### Exercise details
Reproduce the records verbatim, from the start up to and including the line that contains "Action: coord(1024,678)".

### Record excerpts

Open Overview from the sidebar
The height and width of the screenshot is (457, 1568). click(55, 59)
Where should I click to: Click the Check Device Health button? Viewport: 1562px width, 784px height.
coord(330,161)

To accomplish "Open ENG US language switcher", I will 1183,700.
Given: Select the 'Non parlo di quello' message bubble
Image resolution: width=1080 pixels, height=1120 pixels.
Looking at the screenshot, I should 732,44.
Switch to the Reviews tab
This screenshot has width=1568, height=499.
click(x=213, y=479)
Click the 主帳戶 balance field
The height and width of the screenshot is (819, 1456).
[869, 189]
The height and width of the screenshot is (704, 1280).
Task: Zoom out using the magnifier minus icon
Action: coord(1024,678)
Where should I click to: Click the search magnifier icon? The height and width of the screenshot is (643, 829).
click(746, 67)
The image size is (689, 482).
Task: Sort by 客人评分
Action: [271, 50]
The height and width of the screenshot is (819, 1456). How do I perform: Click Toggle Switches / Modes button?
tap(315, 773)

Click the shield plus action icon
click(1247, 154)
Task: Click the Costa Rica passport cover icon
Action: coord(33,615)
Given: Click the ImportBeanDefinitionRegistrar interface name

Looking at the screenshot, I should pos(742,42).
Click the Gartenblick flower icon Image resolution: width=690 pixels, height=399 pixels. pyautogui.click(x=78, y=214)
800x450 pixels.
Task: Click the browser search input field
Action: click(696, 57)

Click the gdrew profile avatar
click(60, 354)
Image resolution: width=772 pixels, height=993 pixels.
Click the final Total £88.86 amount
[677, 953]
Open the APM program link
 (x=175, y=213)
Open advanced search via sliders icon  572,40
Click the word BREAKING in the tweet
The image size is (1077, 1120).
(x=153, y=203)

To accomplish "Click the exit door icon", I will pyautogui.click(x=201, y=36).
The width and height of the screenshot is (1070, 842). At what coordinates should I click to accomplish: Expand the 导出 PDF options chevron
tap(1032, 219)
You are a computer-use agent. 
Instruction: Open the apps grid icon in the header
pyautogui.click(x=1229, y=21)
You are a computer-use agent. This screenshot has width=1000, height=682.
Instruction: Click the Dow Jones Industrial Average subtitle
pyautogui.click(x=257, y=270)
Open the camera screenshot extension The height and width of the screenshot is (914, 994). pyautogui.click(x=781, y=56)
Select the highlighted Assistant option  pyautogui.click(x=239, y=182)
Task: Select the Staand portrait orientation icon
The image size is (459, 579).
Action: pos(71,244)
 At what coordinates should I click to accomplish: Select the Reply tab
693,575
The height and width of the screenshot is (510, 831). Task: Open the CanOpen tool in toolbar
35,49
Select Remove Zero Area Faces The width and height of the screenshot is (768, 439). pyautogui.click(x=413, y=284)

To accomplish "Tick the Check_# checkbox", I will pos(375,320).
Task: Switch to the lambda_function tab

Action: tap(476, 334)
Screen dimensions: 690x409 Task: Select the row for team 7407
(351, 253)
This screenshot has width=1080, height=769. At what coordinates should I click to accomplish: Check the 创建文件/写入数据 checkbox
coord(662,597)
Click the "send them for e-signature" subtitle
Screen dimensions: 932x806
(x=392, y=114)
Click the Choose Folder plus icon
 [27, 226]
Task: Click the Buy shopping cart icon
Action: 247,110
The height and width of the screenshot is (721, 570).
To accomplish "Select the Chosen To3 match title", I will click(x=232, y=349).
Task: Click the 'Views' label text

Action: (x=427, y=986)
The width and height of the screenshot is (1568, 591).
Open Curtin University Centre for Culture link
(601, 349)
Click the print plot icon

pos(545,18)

### Answer
Open Overview from the sidebar
The height and width of the screenshot is (457, 1568). click(55, 59)
Where should I click to: Click the Check Device Health button? Viewport: 1562px width, 784px height.
coord(330,161)

To accomplish "Open ENG US language switcher", I will 1183,700.
Given: Select the 'Non parlo di quello' message bubble
Image resolution: width=1080 pixels, height=1120 pixels.
Looking at the screenshot, I should 732,44.
Switch to the Reviews tab
This screenshot has width=1568, height=499.
click(x=213, y=479)
Click the 主帳戶 balance field
The height and width of the screenshot is (819, 1456).
[869, 189]
The height and width of the screenshot is (704, 1280).
Task: Zoom out using the magnifier minus icon
Action: coord(1024,678)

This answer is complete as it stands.